▶ [Exercise directions]:
Each record needs to be transcribed exactly.

^^^^^^^^^^^^^^^^

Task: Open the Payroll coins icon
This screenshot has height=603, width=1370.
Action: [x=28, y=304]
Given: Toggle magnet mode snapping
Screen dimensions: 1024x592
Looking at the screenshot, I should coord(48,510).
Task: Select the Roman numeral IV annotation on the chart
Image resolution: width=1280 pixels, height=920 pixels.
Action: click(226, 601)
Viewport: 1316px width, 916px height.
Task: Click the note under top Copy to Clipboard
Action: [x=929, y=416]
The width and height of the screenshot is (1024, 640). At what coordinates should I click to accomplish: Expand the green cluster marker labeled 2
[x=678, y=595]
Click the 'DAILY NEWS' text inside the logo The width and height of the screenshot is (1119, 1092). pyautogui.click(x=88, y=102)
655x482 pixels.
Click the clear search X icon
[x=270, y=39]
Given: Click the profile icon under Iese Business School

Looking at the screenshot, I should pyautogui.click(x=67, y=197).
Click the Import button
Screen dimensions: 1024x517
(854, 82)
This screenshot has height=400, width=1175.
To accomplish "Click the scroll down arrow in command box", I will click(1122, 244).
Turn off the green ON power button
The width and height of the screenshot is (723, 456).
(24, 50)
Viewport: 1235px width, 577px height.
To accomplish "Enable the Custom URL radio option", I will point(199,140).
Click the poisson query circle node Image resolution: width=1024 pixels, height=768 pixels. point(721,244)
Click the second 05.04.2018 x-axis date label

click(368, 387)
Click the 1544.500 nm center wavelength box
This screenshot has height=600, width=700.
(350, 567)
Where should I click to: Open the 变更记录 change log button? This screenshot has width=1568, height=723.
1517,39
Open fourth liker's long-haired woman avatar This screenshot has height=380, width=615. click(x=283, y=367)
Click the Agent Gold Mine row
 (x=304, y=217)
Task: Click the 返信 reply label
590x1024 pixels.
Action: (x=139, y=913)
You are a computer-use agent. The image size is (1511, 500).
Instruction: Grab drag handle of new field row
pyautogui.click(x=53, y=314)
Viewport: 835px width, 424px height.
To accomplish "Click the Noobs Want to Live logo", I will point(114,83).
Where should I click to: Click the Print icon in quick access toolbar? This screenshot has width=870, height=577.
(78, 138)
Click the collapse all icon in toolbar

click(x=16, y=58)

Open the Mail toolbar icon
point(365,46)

^^^^^^^^^^^^^^^^

▶ [Answer space]:
Task: Open the Payroll coins icon
This screenshot has height=603, width=1370.
Action: [x=28, y=304]
Given: Toggle magnet mode snapping
Screen dimensions: 1024x592
Looking at the screenshot, I should coord(48,510).
Task: Select the Roman numeral IV annotation on the chart
Image resolution: width=1280 pixels, height=920 pixels.
Action: click(226, 601)
Viewport: 1316px width, 916px height.
Task: Click the note under top Copy to Clipboard
Action: [x=929, y=416]
The width and height of the screenshot is (1024, 640). At what coordinates should I click to accomplish: Expand the green cluster marker labeled 2
[x=678, y=595]
Click the 'DAILY NEWS' text inside the logo The width and height of the screenshot is (1119, 1092). pyautogui.click(x=88, y=102)
655x482 pixels.
Click the clear search X icon
[x=270, y=39]
Given: Click the profile icon under Iese Business School

Looking at the screenshot, I should pyautogui.click(x=67, y=197).
Click the Import button
Screen dimensions: 1024x517
(854, 82)
This screenshot has height=400, width=1175.
To accomplish "Click the scroll down arrow in command box", I will click(1122, 244).
Turn off the green ON power button
The width and height of the screenshot is (723, 456).
(24, 50)
Viewport: 1235px width, 577px height.
To accomplish "Enable the Custom URL radio option", I will point(199,140).
Click the poisson query circle node Image resolution: width=1024 pixels, height=768 pixels. point(721,244)
Click the second 05.04.2018 x-axis date label

click(368, 387)
Click the 1544.500 nm center wavelength box
This screenshot has height=600, width=700.
(350, 567)
Where should I click to: Open the 变更记录 change log button? This screenshot has width=1568, height=723.
1517,39
Open fourth liker's long-haired woman avatar This screenshot has height=380, width=615. click(x=283, y=367)
Click the Agent Gold Mine row
 (x=304, y=217)
Task: Click the 返信 reply label
590x1024 pixels.
Action: (x=139, y=913)
You are a computer-use agent. The image size is (1511, 500).
Instruction: Grab drag handle of new field row
pyautogui.click(x=53, y=314)
Viewport: 835px width, 424px height.
To accomplish "Click the Noobs Want to Live logo", I will point(114,83).
Where should I click to: Click the Print icon in quick access toolbar? This screenshot has width=870, height=577.
(78, 138)
Click the collapse all icon in toolbar

click(x=16, y=58)

Open the Mail toolbar icon
point(365,46)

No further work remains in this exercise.